* Text:
Looking at theatre and the arts across North East England, the North East Theatre Guide continues to celebrate culture in our region.
If a link is labelled #Ad: Tickets are now available from one of our affiliate ticket suppliers. The ticket company will also be the official supplier of tickets for the event. This means we receive a small share of the sale. Clicking on these links helps us to cover the costs of producing the NE Theatre Guide free of charge to both our readers and theatres.
New show tells true story of one man’s two and a half year journey to recovery after Guillain Barré Syndrome paralysed him
Getting Better Slowly
Thursday 3rd November 2016
At the age of 26, in the space of three weeks, Adam Pownall went from being a fit and healthy dancer and performer to a paralysed man unable to blink unaided. Getting Better Slowly is the story of his two and half year battle back to health, from learning to walk and talk again to the movement classes that kept him going to the first time he managed to play football again. Through speech, movement, sound and verbatim text taken from interviews with Adam and his family, the show follows him from diagnosis to rehabilitation, capturing his highs and lows to create an inspirational piece that asks the audience how they might deal with an unexpected illness or accident.

* Your goal: Could you copy the theatre guide text word for word, beginning at "If a link is" and stopping after "readers and theatres."?

* Data:
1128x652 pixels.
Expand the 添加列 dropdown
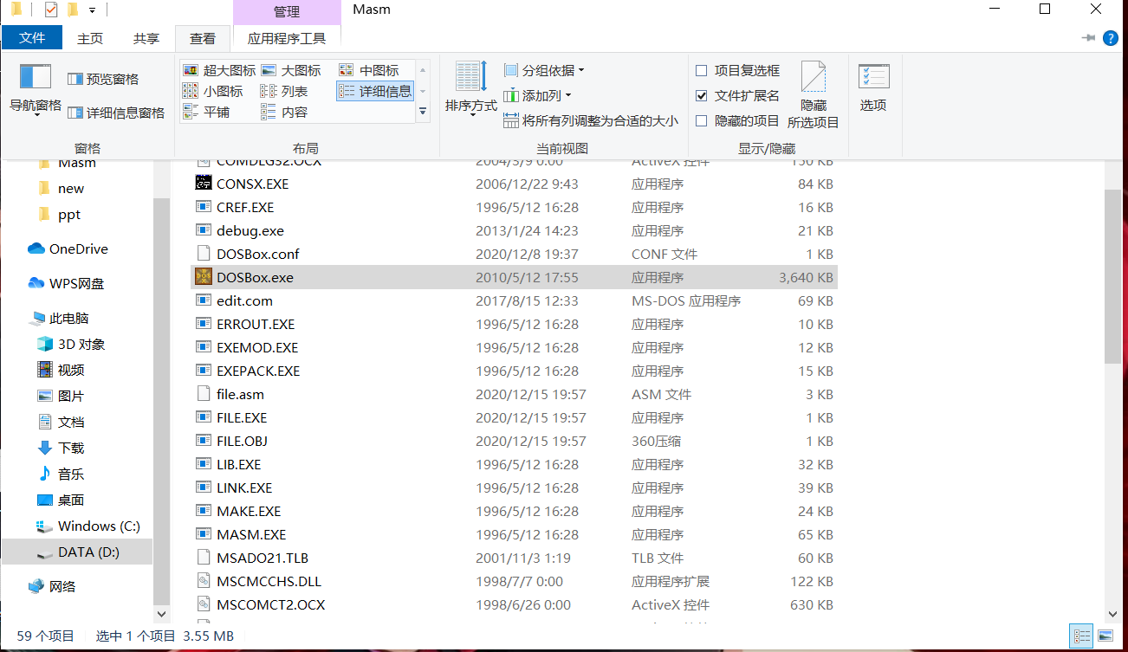(541, 95)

* Answer for this exercise:
If a link is labelled #Ad: Tickets are now available from one of our affiliate ticket suppliers. The ticket company will also be the official supplier of tickets for the event. This means we receive a small share of the sale. Clicking on these links helps us to cover the costs of producing the NE Theatre Guide free of charge to both our readers and theatres.